<<<<

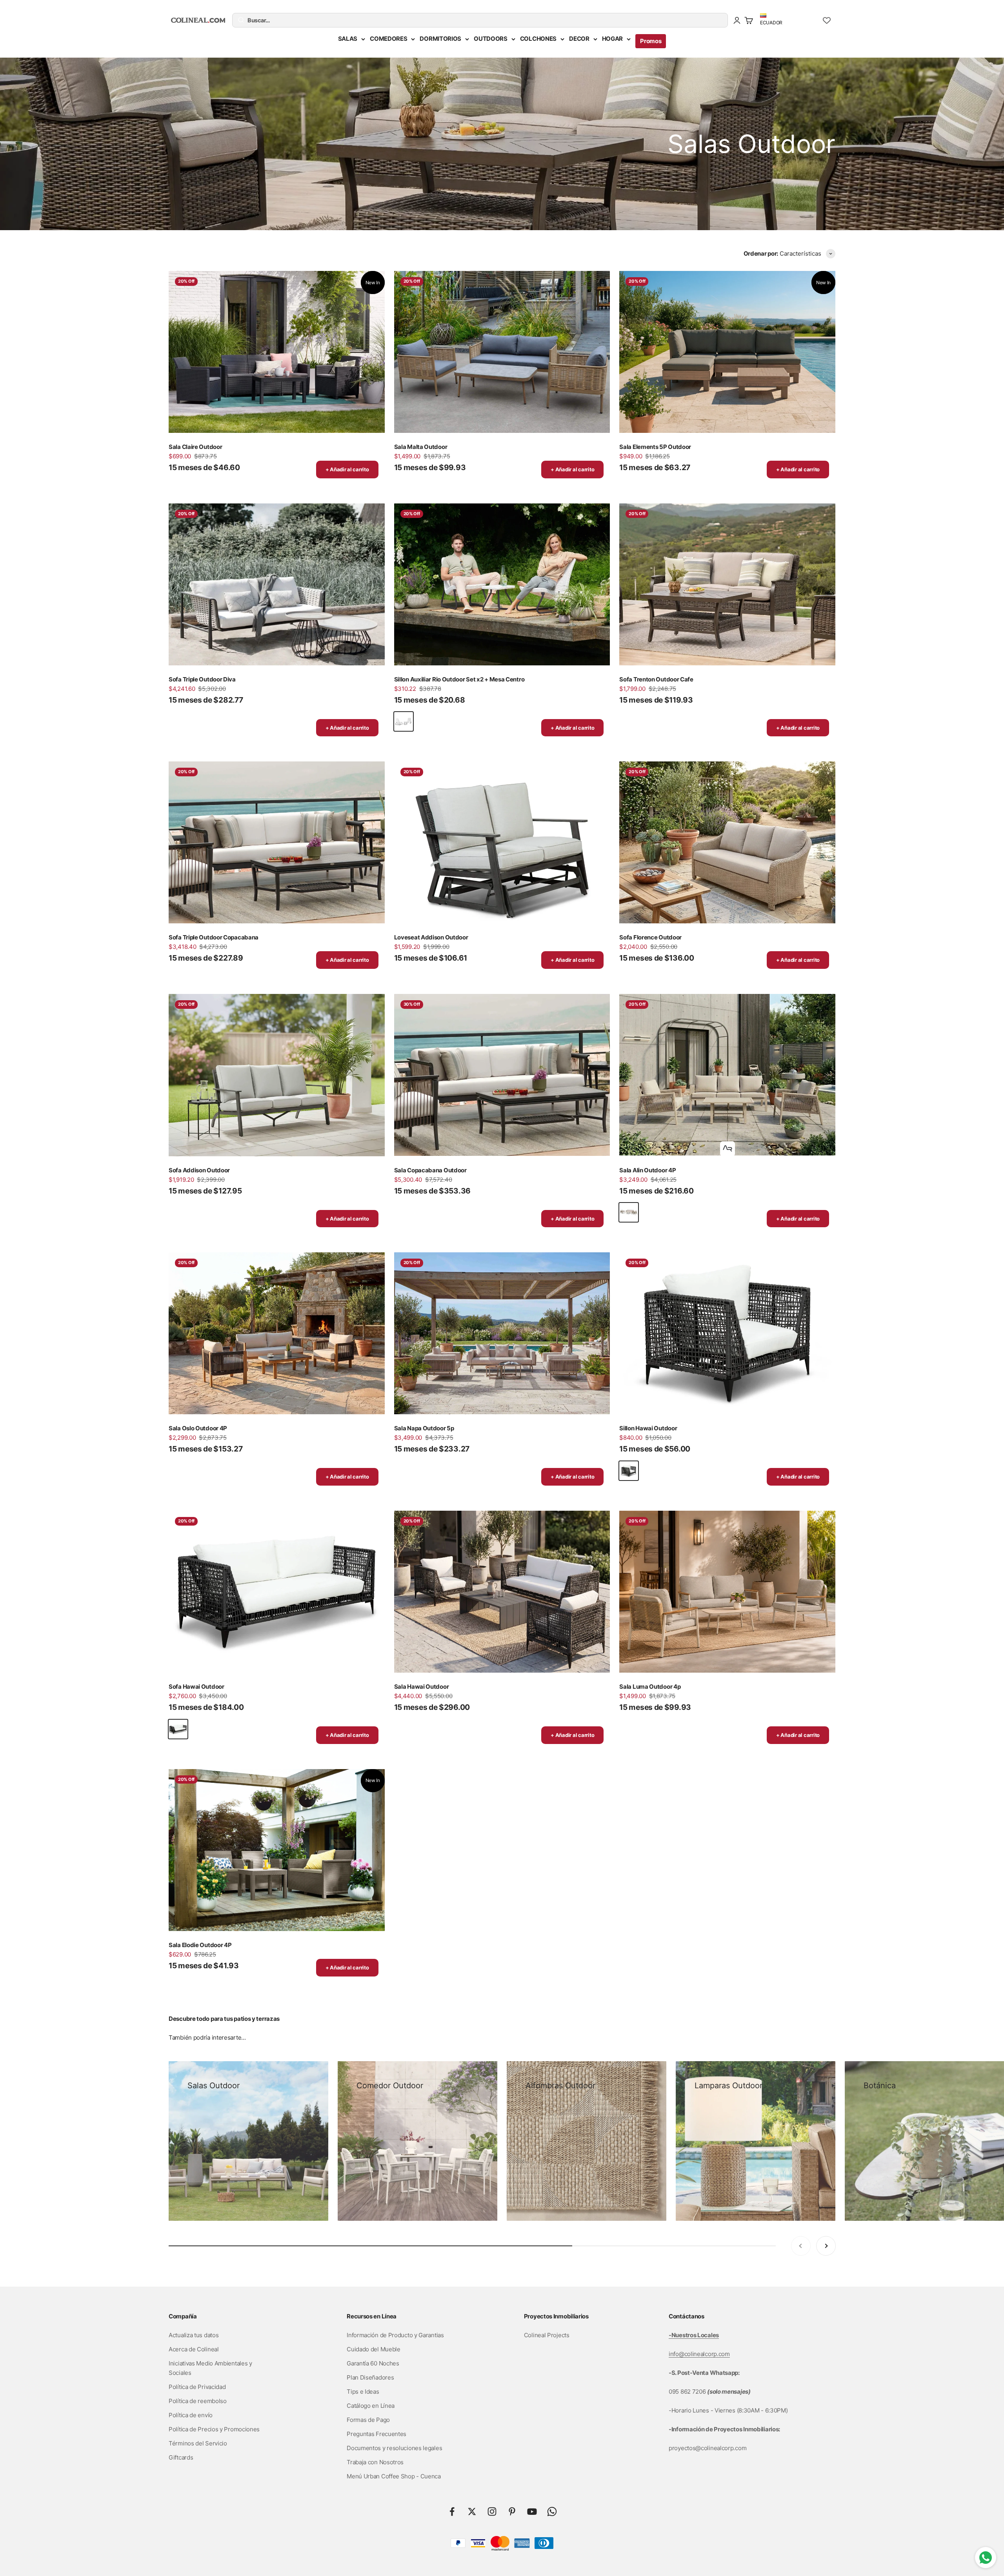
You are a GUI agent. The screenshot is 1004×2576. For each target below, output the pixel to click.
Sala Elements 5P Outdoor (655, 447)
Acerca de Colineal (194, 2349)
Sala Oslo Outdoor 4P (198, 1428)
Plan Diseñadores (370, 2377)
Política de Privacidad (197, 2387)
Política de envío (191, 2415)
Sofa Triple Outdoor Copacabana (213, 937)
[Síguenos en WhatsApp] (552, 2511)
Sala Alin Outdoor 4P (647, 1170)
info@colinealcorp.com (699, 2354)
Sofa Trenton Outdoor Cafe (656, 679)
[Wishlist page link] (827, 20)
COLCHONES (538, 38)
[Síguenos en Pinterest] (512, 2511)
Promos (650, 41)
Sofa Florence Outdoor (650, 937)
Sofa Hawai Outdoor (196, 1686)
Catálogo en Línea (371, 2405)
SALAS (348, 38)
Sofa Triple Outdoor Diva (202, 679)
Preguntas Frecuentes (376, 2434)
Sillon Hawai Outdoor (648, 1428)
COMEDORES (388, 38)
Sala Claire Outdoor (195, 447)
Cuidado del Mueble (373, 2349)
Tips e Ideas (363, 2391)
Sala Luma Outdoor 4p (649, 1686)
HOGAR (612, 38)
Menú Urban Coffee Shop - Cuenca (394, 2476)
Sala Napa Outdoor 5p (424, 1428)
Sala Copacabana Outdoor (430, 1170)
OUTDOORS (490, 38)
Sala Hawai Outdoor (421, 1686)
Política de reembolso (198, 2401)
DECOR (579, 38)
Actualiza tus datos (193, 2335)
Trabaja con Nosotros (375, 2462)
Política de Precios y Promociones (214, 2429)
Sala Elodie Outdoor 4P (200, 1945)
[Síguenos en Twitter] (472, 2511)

>>>>

**Directions for this task**: Copy, with no alteration, the line that contains "Menú Urban Coffee Shop - Cuenca (394, 2476)" and each remaining line of the listing above.

**Answer box**:
Menú Urban Coffee Shop - Cuenca (394, 2476)
Sala Napa Outdoor 5p (424, 1428)
Sala Copacabana Outdoor (430, 1170)
OUTDOORS (490, 38)
Sala Hawai Outdoor (421, 1686)
Política de reembolso (198, 2401)
DECOR (579, 38)
Actualiza tus datos (193, 2335)
Trabaja con Nosotros (375, 2462)
Política de Precios y Promociones (214, 2429)
Sala Elodie Outdoor 4P (200, 1945)
[Síguenos en Twitter] (472, 2511)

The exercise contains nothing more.